In the VM’s guest operating system, the nvidia-smi tool shows all the GPUs that are available to it. The example output below shows a setup where four GPUs are chosen to be allocated as one device group to a VM. Since these were allocated as a device group, we now take one further step below to see that there is NVSwitch technology connecting them together. The GPUs are in their default time-sliced mode, with MIG being disabled. This is the normal case when multiple GPUs are assigned to a VM. Multiple GPUs are not allowed to be assigned to one VM when MIG is enabled.
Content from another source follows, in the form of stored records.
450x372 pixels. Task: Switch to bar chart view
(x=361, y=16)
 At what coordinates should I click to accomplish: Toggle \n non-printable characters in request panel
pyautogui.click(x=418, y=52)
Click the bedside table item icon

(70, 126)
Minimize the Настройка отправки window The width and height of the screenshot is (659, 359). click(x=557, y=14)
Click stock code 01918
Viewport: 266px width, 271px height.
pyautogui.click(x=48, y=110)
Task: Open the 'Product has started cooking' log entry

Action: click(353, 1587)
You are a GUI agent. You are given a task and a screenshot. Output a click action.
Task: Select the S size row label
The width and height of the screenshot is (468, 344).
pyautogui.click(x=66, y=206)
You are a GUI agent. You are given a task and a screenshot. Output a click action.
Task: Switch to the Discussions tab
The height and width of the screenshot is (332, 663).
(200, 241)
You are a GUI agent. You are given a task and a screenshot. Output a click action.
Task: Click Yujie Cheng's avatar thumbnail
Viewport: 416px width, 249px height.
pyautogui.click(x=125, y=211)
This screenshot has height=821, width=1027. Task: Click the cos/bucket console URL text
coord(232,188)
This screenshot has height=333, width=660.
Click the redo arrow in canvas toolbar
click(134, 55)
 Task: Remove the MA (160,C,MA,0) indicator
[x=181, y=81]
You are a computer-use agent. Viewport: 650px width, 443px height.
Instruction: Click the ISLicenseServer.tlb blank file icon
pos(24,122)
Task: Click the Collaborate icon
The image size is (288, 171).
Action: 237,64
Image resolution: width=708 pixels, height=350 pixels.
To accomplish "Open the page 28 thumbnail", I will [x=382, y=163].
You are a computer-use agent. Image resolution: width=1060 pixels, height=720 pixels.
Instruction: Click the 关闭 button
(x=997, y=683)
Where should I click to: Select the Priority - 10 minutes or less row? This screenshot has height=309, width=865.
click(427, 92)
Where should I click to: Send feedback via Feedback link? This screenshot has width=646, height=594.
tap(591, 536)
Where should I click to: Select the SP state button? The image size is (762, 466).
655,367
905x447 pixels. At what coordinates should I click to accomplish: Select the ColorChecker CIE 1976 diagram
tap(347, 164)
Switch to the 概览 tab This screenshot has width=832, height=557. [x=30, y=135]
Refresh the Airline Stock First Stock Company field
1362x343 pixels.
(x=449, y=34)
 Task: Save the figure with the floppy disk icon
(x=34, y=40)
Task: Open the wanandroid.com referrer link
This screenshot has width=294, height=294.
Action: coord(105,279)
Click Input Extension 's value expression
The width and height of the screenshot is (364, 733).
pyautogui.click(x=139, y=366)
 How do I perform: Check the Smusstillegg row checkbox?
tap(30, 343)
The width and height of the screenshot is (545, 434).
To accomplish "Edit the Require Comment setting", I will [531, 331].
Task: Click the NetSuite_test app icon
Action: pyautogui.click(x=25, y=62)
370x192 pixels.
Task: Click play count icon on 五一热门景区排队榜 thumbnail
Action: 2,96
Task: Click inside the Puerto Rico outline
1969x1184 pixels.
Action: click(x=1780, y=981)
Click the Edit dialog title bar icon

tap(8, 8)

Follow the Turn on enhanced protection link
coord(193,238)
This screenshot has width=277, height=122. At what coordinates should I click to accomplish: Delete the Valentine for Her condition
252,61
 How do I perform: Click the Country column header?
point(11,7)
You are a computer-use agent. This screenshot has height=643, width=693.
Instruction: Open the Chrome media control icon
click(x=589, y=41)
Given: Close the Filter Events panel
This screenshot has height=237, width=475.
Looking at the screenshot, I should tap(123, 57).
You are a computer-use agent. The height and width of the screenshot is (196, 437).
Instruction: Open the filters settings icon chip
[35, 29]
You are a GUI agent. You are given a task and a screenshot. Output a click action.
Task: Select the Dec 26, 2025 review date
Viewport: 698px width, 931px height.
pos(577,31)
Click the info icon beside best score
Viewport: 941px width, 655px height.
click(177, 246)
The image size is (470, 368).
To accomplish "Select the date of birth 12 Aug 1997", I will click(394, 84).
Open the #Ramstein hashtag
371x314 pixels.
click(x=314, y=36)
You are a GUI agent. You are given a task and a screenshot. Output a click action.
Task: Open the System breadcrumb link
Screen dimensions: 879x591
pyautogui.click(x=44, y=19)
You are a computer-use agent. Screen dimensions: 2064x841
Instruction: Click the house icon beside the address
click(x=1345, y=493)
nvidia-smi command shows four full GPUs seen from within a VM

The presence of the NVLink/NVSwitch connections between the VM's assigned GPUs can be seen in the VM's guest operating system using the command "nvidia-smi topo -m". This is shown here.

Four GPUs with NVLink connections over NVSwitch seen from inside a VM

The application developer can now proceed to make use of all four of these A100 GPUs for training their model in TensorFlow, PyTorch or other platform of their choosing.

Here is a short (2.5 minute) demo of the device group functionality for assigning 2, 4 or all 8 GPUs to a VM on vSphere 8. There are callout notes on the screen to explain what is happening in the demo, rather than a voiceover.

 

 

The NVSwitch support described in this article is a function of the vSphere 8.0 Update 1 release and the NVIDIA 525.xx vGPU drivers (i.e. NVIDIA vGPU version 15) from the NVIDIA AI Enterprise Suite.

Summary

High-end machine learning models can easily span multiple physical GPUs because of the larger memory needs of their ML models and the need for more compute power. VMware and NVIDIA together now enable data scientists to train their models across up to 8 GPUs on a single VM at once, where those GPUs are communicating over high-bandwidth NVSwitch and NVLink connections. This demonstrates the joint commitment of VMware and NVIDIA together to serving the needs of the most demanding machine learning and high-performance computing applications.